▶ [Do this]: Please update these rows so that each "Screen dimensions" becomes "Screen size", with everything else left unchanged.

▶ [Records supplied]:

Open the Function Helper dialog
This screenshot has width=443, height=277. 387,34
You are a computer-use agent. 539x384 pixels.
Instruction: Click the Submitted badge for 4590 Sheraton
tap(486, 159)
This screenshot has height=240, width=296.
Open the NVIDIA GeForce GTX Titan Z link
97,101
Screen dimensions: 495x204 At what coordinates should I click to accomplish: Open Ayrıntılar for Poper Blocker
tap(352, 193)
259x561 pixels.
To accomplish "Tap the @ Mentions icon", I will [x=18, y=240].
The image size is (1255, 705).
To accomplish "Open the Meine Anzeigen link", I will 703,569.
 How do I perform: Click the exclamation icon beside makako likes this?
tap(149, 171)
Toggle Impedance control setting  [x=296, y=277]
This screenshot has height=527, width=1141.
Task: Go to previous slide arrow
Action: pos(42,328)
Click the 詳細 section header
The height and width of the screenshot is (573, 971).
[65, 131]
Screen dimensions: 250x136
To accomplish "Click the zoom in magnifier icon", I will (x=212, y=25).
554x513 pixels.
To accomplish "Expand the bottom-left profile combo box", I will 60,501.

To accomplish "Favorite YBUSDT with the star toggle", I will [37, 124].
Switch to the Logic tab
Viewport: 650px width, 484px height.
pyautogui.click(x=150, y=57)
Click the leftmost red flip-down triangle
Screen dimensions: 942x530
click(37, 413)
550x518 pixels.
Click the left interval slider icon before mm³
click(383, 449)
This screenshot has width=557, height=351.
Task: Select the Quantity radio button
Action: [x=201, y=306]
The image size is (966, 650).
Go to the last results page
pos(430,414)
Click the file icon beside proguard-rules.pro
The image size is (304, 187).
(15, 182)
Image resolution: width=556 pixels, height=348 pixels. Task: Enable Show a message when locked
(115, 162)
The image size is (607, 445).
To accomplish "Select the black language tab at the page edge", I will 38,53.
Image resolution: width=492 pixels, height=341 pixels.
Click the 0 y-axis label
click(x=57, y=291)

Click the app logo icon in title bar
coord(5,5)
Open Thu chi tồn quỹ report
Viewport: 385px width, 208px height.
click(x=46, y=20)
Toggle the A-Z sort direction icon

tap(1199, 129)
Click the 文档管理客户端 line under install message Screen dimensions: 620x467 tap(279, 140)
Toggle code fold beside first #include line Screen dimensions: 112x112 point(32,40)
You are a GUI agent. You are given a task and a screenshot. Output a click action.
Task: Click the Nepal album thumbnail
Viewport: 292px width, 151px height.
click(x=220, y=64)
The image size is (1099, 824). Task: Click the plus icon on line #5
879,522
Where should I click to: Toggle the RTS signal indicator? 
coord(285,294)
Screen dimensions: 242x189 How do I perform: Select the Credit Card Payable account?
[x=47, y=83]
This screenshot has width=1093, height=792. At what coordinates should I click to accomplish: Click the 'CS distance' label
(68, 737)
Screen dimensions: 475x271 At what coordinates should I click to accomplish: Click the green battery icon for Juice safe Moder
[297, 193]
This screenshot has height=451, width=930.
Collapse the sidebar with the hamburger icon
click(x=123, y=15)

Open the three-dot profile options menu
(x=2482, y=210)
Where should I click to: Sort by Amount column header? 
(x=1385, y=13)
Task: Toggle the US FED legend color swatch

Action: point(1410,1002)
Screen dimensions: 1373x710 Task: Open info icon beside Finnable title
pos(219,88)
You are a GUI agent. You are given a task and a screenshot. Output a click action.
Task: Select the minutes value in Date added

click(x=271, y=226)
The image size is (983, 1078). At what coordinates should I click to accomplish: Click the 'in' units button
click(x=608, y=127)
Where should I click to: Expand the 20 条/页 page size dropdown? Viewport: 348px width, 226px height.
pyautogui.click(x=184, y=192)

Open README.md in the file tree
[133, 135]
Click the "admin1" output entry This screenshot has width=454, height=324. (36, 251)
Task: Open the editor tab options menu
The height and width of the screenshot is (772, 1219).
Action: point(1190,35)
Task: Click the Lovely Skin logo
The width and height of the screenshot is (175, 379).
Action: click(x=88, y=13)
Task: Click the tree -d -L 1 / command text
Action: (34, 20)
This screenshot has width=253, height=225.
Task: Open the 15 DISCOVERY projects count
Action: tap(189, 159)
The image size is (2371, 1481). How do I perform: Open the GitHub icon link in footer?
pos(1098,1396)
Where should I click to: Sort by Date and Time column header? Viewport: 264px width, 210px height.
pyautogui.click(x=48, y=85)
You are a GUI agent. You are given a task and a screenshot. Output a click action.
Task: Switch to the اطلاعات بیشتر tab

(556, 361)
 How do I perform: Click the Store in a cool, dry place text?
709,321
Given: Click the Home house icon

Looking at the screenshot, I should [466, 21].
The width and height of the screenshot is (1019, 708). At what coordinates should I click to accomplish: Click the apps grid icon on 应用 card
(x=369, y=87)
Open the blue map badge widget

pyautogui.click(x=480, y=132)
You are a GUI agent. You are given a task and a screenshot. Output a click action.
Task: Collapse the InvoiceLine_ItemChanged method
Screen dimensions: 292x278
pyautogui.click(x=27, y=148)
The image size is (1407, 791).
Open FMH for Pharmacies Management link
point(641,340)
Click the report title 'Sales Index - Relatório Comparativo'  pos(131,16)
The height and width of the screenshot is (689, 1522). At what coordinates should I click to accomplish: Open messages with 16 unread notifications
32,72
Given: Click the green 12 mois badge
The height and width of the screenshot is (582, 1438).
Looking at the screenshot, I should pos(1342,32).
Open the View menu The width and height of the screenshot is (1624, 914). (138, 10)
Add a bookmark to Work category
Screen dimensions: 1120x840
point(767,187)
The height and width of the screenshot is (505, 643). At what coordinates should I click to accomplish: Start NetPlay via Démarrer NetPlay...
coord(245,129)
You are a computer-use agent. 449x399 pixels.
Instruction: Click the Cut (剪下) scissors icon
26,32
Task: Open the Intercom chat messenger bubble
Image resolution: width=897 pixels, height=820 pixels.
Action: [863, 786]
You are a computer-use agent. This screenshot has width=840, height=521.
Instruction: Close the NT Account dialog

▶ [Output for this task]:
Open the Function Helper dialog
This screenshot has width=443, height=277. 387,34
You are a computer-use agent. 539x384 pixels.
Instruction: Click the Submitted badge for 4590 Sheraton
tap(486, 159)
This screenshot has height=240, width=296.
Open the NVIDIA GeForce GTX Titan Z link
97,101
Screen size: 495x204 At what coordinates should I click to accomplish: Open Ayrıntılar for Poper Blocker
tap(352, 193)
259x561 pixels.
To accomplish "Tap the @ Mentions icon", I will [x=18, y=240].
The image size is (1255, 705).
To accomplish "Open the Meine Anzeigen link", I will 703,569.
 How do I perform: Click the exclamation icon beside makako likes this?
tap(149, 171)
Toggle Impedance control setting  [x=296, y=277]
This screenshot has height=527, width=1141.
Task: Go to previous slide arrow
Action: pos(42,328)
Click the 詳細 section header
The height and width of the screenshot is (573, 971).
[65, 131]
Screen size: 250x136
To accomplish "Click the zoom in magnifier icon", I will (x=212, y=25).
554x513 pixels.
To accomplish "Expand the bottom-left profile combo box", I will 60,501.

To accomplish "Favorite YBUSDT with the star toggle", I will [37, 124].
Switch to the Logic tab
Viewport: 650px width, 484px height.
pyautogui.click(x=150, y=57)
Click the leftmost red flip-down triangle
Screen size: 942x530
click(37, 413)
550x518 pixels.
Click the left interval slider icon before mm³
click(383, 449)
This screenshot has width=557, height=351.
Task: Select the Quantity radio button
Action: [x=201, y=306]
The image size is (966, 650).
Go to the last results page
pos(430,414)
Click the file icon beside proguard-rules.pro
The image size is (304, 187).
(15, 182)
Image resolution: width=556 pixels, height=348 pixels. Task: Enable Show a message when locked
(115, 162)
The image size is (607, 445).
To accomplish "Select the black language tab at the page edge", I will 38,53.
Image resolution: width=492 pixels, height=341 pixels.
Click the 0 y-axis label
click(x=57, y=291)

Click the app logo icon in title bar
coord(5,5)
Open Thu chi tồn quỹ report
Viewport: 385px width, 208px height.
click(x=46, y=20)
Toggle the A-Z sort direction icon

tap(1199, 129)
Click the 文档管理客户端 line under install message Screen size: 620x467 tap(279, 140)
Toggle code fold beside first #include line Screen size: 112x112 point(32,40)
You are a GUI agent. You are given a task and a screenshot. Output a click action.
Task: Click the Nepal album thumbnail
Viewport: 292px width, 151px height.
click(x=220, y=64)
The image size is (1099, 824). Task: Click the plus icon on line #5
879,522
Where should I click to: Toggle the RTS signal indicator? 
coord(285,294)
Screen size: 242x189 How do I perform: Select the Credit Card Payable account?
[x=47, y=83]
This screenshot has width=1093, height=792. At what coordinates should I click to accomplish: Click the 'CS distance' label
(68, 737)
Screen size: 475x271 At what coordinates should I click to accomplish: Click the green battery icon for Juice safe Moder
[297, 193]
This screenshot has height=451, width=930.
Collapse the sidebar with the hamburger icon
click(x=123, y=15)

Open the three-dot profile options menu
(x=2482, y=210)
Where should I click to: Sort by Amount column header? 
(x=1385, y=13)
Task: Toggle the US FED legend color swatch

Action: point(1410,1002)
Screen size: 1373x710 Task: Open info icon beside Finnable title
pos(219,88)
You are a GUI agent. You are given a task and a screenshot. Output a click action.
Task: Select the minutes value in Date added

click(x=271, y=226)
The image size is (983, 1078). At what coordinates should I click to accomplish: Click the 'in' units button
click(x=608, y=127)
Where should I click to: Expand the 20 条/页 page size dropdown? Viewport: 348px width, 226px height.
pyautogui.click(x=184, y=192)

Open README.md in the file tree
[133, 135]
Click the "admin1" output entry This screenshot has width=454, height=324. (36, 251)
Task: Open the editor tab options menu
The height and width of the screenshot is (772, 1219).
Action: point(1190,35)
Task: Click the Lovely Skin logo
The width and height of the screenshot is (175, 379).
Action: click(x=88, y=13)
Task: Click the tree -d -L 1 / command text
Action: (34, 20)
This screenshot has width=253, height=225.
Task: Open the 15 DISCOVERY projects count
Action: tap(189, 159)
The image size is (2371, 1481). How do I perform: Open the GitHub icon link in footer?
pos(1098,1396)
Where should I click to: Sort by Date and Time column header? Viewport: 264px width, 210px height.
pyautogui.click(x=48, y=85)
You are a GUI agent. You are given a task and a screenshot. Output a click action.
Task: Switch to the اطلاعات بیشتر tab

(556, 361)
 How do I perform: Click the Store in a cool, dry place text?
709,321
Given: Click the Home house icon

Looking at the screenshot, I should [466, 21].
The width and height of the screenshot is (1019, 708). At what coordinates should I click to accomplish: Click the apps grid icon on 应用 card
(x=369, y=87)
Open the blue map badge widget

pyautogui.click(x=480, y=132)
You are a GUI agent. You are given a task and a screenshot. Output a click action.
Task: Collapse the InvoiceLine_ItemChanged method
Screen size: 292x278
pyautogui.click(x=27, y=148)
The image size is (1407, 791).
Open FMH for Pharmacies Management link
point(641,340)
Click the report title 'Sales Index - Relatório Comparativo'  pos(131,16)
The height and width of the screenshot is (689, 1522). At what coordinates should I click to accomplish: Open messages with 16 unread notifications
32,72
Given: Click the green 12 mois badge
The height and width of the screenshot is (582, 1438).
Looking at the screenshot, I should pos(1342,32).
Open the View menu The width and height of the screenshot is (1624, 914). (138, 10)
Add a bookmark to Work category
Screen size: 1120x840
point(767,187)
The height and width of the screenshot is (505, 643). At what coordinates should I click to accomplish: Start NetPlay via Démarrer NetPlay...
coord(245,129)
You are a computer-use agent. 449x399 pixels.
Instruction: Click the Cut (剪下) scissors icon
26,32
Task: Open the Intercom chat messenger bubble
Image resolution: width=897 pixels, height=820 pixels.
Action: [863, 786]
You are a computer-use agent. This screenshot has width=840, height=521.
Instruction: Close the NT Account dialog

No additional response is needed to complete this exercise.